| DATA FOR THE TASK |
◇ ◇ ◇ ◇

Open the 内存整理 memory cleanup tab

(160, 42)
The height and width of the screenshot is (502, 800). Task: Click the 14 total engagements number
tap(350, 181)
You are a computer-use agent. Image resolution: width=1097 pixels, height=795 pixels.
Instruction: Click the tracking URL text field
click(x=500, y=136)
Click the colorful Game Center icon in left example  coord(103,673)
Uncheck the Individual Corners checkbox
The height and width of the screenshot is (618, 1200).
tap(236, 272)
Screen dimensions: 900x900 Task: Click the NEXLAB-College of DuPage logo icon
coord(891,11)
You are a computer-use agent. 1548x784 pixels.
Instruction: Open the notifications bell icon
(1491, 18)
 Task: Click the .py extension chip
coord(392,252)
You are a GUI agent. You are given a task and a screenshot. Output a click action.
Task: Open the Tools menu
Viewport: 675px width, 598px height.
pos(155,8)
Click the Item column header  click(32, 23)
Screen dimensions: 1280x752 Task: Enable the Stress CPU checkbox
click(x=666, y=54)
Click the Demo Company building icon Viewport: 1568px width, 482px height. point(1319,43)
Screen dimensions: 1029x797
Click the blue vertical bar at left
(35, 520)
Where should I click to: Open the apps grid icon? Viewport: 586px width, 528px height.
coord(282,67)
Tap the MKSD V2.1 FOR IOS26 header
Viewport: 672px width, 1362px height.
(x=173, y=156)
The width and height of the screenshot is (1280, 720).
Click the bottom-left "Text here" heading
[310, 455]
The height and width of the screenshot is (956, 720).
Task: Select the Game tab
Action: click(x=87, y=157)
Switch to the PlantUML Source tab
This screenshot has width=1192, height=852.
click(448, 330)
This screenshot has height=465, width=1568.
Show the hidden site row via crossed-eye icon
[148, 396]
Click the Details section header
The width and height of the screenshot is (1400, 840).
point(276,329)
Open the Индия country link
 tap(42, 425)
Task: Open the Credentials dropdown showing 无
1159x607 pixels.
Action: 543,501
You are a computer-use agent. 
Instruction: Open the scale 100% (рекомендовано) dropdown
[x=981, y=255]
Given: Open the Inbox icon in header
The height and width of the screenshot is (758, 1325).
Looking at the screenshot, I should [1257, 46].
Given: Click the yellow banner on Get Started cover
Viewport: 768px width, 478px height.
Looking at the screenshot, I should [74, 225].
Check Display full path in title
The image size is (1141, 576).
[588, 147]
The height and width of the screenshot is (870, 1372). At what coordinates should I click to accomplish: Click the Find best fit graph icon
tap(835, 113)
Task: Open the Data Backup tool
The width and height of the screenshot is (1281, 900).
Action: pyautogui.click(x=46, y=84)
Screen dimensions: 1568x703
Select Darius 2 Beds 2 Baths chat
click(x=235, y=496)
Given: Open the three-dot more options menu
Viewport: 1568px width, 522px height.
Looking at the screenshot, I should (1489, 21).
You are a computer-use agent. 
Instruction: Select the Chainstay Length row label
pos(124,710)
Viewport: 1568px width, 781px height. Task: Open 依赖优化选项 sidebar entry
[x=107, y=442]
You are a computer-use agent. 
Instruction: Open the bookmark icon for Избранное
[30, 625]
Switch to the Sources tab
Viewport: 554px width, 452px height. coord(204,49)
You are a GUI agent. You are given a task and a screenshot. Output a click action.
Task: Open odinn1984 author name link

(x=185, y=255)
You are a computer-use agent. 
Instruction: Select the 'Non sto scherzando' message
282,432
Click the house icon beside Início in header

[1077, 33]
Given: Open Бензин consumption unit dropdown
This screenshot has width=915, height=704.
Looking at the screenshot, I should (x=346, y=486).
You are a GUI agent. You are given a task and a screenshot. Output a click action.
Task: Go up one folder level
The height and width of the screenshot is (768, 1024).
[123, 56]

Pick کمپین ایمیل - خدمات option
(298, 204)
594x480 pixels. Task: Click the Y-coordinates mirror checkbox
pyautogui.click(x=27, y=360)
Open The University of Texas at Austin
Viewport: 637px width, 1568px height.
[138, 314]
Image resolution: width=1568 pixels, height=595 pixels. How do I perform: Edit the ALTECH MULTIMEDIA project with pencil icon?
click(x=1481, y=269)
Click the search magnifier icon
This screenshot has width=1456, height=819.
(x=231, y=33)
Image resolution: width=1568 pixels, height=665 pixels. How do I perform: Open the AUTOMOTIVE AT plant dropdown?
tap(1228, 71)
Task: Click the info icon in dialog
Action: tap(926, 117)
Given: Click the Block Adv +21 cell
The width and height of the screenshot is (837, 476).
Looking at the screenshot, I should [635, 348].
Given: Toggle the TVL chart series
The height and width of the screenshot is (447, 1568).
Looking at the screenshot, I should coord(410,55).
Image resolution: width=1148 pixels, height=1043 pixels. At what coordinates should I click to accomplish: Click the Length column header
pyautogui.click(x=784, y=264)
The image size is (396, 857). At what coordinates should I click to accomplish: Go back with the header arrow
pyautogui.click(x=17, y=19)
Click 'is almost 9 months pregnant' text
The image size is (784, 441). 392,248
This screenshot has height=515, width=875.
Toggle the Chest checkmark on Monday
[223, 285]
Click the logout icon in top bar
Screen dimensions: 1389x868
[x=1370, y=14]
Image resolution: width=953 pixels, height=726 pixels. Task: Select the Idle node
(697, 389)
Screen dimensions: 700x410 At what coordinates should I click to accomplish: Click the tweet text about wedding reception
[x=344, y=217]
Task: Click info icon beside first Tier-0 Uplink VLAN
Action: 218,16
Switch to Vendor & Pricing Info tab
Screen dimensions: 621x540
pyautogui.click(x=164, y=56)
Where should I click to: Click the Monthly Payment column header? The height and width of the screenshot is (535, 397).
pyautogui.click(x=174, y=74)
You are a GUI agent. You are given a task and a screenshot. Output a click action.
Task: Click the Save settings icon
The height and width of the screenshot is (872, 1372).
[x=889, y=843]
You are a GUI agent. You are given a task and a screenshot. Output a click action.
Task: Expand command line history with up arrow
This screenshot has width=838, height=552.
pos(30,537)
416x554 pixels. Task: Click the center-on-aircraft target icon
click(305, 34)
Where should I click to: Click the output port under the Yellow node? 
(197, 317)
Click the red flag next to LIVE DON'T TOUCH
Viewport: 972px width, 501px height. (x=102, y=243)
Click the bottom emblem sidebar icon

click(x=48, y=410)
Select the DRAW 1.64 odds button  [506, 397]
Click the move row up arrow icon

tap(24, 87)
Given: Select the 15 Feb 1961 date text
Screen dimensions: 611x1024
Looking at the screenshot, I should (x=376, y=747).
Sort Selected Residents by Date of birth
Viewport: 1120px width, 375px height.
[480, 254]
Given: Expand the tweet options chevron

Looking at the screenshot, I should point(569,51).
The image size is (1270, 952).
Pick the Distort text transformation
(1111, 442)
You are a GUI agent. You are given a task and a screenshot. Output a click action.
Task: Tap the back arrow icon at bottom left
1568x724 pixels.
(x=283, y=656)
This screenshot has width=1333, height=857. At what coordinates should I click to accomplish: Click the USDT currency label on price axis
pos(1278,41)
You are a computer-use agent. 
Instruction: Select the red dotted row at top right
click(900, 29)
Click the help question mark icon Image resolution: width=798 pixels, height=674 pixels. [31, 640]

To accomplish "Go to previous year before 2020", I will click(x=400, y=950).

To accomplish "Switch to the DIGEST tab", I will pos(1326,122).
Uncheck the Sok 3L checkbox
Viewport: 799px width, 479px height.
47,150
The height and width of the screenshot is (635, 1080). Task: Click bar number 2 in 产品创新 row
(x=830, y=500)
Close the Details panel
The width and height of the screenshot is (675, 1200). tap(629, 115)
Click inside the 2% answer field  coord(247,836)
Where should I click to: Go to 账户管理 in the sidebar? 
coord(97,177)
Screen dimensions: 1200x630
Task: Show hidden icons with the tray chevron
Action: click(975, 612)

◇ ◇ ◇ ◇

Beginning at the line with "Close the Details panel" and ending at the line with "Click inside the", reproduce each line of the data above exactly, and add no other lines.

| EXERCISE ANSWER |
Close the Details panel
The width and height of the screenshot is (675, 1200). tap(629, 115)
Click inside the 2% answer field  coord(247,836)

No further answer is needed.